Jan-Willem van Schip et son guidon étaient déjà à l'honneur
Je ne comprends pas ce que Jan-Willem van Schip essaie de faire avec ce guidon.
Cela ne s'est pas produit sur le Giro mais je voulais en rendre compte.
Il y a quelque chose de profondément inconfortable à voir Jan-Willem van Schip prendre le départ d'une course en sachant qu'à tout moment, le bras de contrôle de l'UCI tombera sur son épaule.
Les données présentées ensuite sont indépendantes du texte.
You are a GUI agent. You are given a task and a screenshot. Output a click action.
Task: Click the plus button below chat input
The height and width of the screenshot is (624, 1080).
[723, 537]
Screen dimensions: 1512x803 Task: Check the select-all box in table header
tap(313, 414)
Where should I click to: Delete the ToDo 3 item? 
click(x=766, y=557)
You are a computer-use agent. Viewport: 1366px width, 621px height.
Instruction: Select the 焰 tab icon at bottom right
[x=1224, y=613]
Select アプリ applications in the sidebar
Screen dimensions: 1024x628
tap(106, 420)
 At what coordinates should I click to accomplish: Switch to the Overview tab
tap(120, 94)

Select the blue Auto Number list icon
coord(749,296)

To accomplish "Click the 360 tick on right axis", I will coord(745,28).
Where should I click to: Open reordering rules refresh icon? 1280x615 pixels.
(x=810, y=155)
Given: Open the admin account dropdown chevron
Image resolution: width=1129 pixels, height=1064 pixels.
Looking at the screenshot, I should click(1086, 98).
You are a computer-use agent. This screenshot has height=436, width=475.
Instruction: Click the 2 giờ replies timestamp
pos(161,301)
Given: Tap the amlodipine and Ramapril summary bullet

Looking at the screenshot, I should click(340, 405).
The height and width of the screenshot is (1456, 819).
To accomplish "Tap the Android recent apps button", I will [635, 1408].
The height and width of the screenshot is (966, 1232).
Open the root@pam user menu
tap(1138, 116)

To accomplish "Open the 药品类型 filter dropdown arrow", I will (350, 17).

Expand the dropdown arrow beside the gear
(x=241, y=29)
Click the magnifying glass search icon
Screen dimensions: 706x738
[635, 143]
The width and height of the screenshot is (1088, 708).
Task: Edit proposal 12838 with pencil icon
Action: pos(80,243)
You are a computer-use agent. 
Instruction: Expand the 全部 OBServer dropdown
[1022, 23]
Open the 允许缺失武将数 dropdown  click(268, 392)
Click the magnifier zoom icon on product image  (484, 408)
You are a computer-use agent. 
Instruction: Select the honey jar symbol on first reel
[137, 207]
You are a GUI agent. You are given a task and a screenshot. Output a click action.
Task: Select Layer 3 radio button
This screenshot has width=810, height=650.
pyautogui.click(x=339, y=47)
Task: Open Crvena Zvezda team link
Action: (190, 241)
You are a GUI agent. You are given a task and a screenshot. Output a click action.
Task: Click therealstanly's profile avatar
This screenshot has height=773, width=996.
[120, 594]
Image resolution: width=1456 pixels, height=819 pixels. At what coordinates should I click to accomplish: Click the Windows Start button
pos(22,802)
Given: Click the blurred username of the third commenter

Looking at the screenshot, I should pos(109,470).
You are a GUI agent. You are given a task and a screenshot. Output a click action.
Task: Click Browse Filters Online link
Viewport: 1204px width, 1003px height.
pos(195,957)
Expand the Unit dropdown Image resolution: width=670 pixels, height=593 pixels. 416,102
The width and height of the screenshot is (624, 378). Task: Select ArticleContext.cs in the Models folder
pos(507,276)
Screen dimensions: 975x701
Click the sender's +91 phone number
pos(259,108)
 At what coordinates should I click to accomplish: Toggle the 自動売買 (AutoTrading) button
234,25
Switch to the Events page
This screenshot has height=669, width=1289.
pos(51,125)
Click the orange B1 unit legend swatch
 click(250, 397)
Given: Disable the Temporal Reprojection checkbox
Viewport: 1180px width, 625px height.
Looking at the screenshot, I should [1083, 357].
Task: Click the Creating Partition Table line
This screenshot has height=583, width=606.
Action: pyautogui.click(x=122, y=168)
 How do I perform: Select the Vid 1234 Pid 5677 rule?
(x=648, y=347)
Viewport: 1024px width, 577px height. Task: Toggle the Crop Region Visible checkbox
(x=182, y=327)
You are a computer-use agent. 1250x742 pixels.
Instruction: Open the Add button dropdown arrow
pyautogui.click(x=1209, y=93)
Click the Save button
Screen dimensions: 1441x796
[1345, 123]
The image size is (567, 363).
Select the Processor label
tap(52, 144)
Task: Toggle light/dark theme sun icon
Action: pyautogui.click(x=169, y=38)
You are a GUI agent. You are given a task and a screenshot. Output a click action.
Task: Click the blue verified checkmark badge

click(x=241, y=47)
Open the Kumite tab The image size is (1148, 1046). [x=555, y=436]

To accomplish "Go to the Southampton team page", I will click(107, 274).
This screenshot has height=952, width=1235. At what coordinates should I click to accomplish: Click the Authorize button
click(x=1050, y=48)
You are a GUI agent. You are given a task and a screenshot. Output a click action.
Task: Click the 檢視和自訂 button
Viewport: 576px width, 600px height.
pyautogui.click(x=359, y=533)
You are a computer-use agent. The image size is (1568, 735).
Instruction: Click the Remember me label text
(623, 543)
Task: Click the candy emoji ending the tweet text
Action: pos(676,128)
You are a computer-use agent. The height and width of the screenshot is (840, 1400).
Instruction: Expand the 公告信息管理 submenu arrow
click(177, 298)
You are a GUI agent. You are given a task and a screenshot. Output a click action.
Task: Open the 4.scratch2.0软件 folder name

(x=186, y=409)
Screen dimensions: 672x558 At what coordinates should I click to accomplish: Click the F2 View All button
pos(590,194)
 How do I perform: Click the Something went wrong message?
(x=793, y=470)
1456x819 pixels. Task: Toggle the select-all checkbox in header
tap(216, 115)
Ce n'est pas la première fois, et d'après l'amertume que dégagent ses propos après l'expulsion du Baloise Belgium Tour, il semble qu'il ait déjà accepté son rôle de hors-la-loi.


Il l'a bien mérité.
Le cyclisme est devenu une tâche difficile pour un cycliste qui a simplement décidé que les guidons standards n'étaient pas assez efficaces.
Le Néerlandais a été licencié pour excès d'imagination, pour avoir encore trébuché sur la même pierre, et c'est une faute que la réglementation actuelle ne semble en aucun cas vouloir pardonner.
Et ça me semble bien.
Lorsque Van Schip dit qu'il ne se sent pas le bienvenu, il fait une crise de colère d'adolescent.
Cela se produit bien sûr à l’ère des gains marginaux, où chaque équipe dépense des fortunes en souffleries et où les limites de la réglementation sont sûres d’être touchées.
Sa disqualification pour utilisation d’appuis manuels non conventionnels est la continuation de cet épisode avec guidon étroit qui lui avait déjà causé du mécontentement dans le passé.


Le système l'a marqué d'une croix ; Vous regardez les choses différemment, vous mesurez les pièces avec une rigueur qui peut ressembler à une persécution personnelle, mais c'est comme ça.
En éliminant des gars comme Van Schip, l'UCI retire de la route un guidon douteux, et le pire, c'est que ce n'est pas la première fois que cela arrive.